Pragmatique et raisonnable, Benamour ne promet pas monts et merveilles. «Loin de moi de vous promettre une économie fondée sur des bases transparentes dans six mois. Je vous promets d’atteindre dans trois ans un stade où les atteintes au droit de la concurrence seraient l’exception», affirme le président du Conseil de la concurrence. Ce dernier veut garder un optimisme prudent car il sait que la tâche future de l’autorité ne sera pas si facile dans le nouveau contexte réglementaire. 

Mais jusqu’où peut aller le Conseil de la Concurrence avec ses nouveaux pouvoirs (sanction, enquête) et quelle démarche sera-t-il amené à adopter vis-à-vis des opérateurs économiques ? «C’est comme dans un match de foot», répond Benamour. «L’arbitre n’a rien contre les joueurs. La sanction peut aller d’un avertissement oral jusqu’aux cartons jaune et rouge. C’est un travail de pédagogie et non de lutte frontale. L’objectif est d’accompagner le monde économique», précise le président du Conseil de la concurrence. 

Prérogatives élargies

Une attention particulière sera accordée aux ressources humaines censées activer les nouveaux pouvoirs d’enquête et d’investigation de l’institution. Une cellule économique composée de trois économistes sera bientôt mise en place, apprend-on de Benamour. L’appui de l’Union européenne a été fortement sollicité à ce titre, notamment auprès de l’autorité allemande de la concurrence avec laquelle le Conseil marocain est lié par un accord de jumelage. «Nous avons sollicité un accompagnement de nos partenaires européens en matière de formation, à travers des cas pratiques pour voir la façon dont on pourra étudier la concurrentiabilité de l’économie marocaine», poursuit Benamour. 

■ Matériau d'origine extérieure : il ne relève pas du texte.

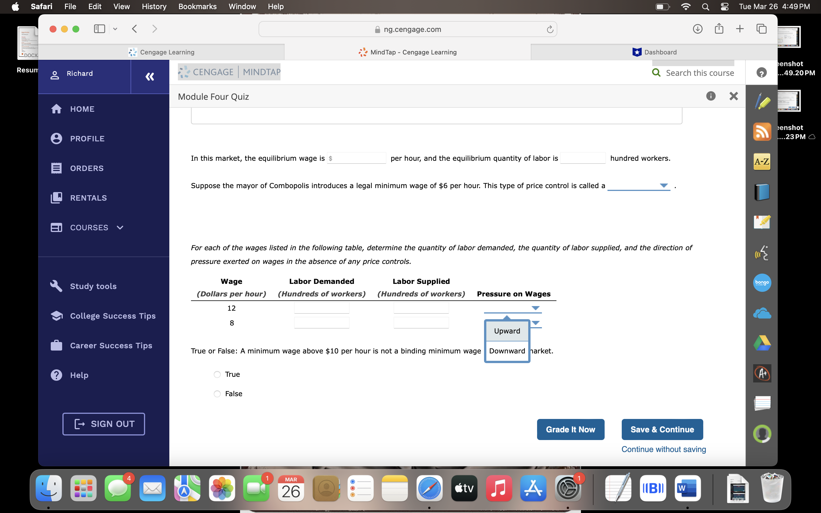This screenshot has width=821, height=513.
Task: Click the search magnifier in Search this course
Action: tap(657, 73)
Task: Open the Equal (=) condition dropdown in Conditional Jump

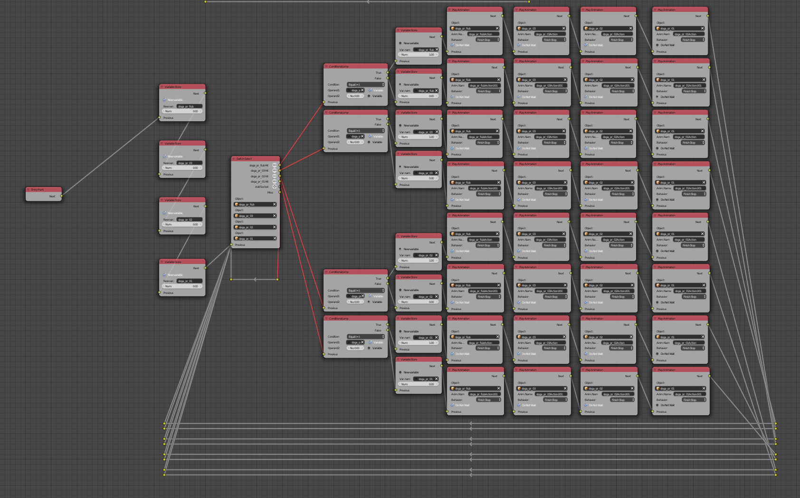Action: [365, 85]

Malgré ses pouvoirs jusqu’ici limités au seul rôle consultatif, le Conseil de la concurrence a bien fait de roder la machine interne à travers les saisines adressées par plusieurs associations, syndicats et autres organisations habilitées à saisir le Conseil. «Nous sommes une équipe très bien formée sur le droit et l’économie de la concurrence. Les saisines nous ont été très utiles pour nous préparer au futur. Notre travail a d’ailleurs été très apprécié par les membres du Conseil d’administration», affirme Benamour. Ce dernier a dû s’activer également à l’international auprès des autorités de la concurrence. Un travail couronné par l’organisation en avril 2014 de la 13ème édition de la Conférence annuelle du Réseau international de la concurrence à Marrakech.

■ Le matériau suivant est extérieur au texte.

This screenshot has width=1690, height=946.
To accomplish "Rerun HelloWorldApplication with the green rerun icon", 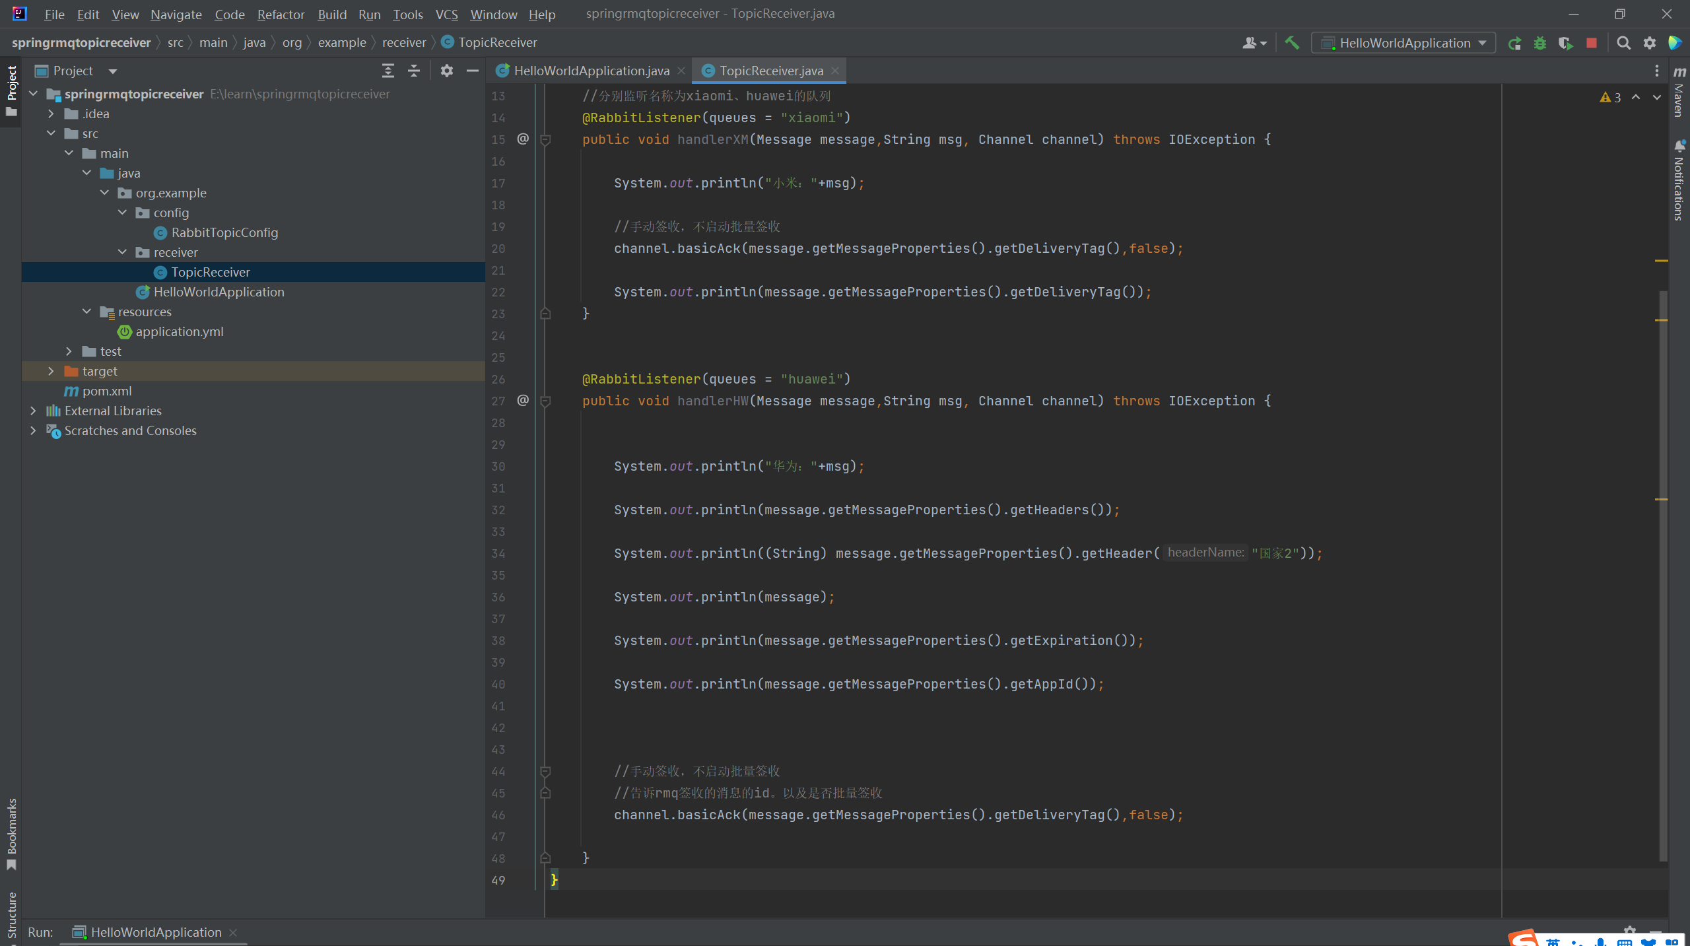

Outre la réforme portant sur la loi de la concurrence ainsi que sur les statuts du Conseil de la concurrence, la constitutionnalisation de ce dernier, sur instructions royales, restera l’un des principaux acquis enregistrés ces dernières années. «C’est un domaine où il y a beaucoup de résistances objectives et non objectives. Nous ne prétendons pas avoir lutté contre les pratiques anticoncurrentielles, mais nous avons au moins le mérite de relever quelques indices qui ont poussé certains opérateurs à revoir leurs politiques tarifaires», témoigne Benamour. 

Les chiffres, de leur côté, attestent d’un bon dynamisme de la part des équipes du Conseil. D’une soixantaine de saisines, quinze ont été jugées irrécevables et 30 autres traitées. Les quinze autres restantes seront soumises aux futurs membres du Conseil dès leur nomination. Le Conseil a produit également pas moins de 16 études d’une haute teneur stratégique (le ciment, le secteur bancaire, le crédit à la consommation, les grandes surfaces…).

Sans omettre celle consacrée au système de compensation dont la présentation fut marquée par la présence du Chef du gouvernement, et dont les résultats ont permis de faire bouger les choses, à en croire le président du Conseil de la concurrence.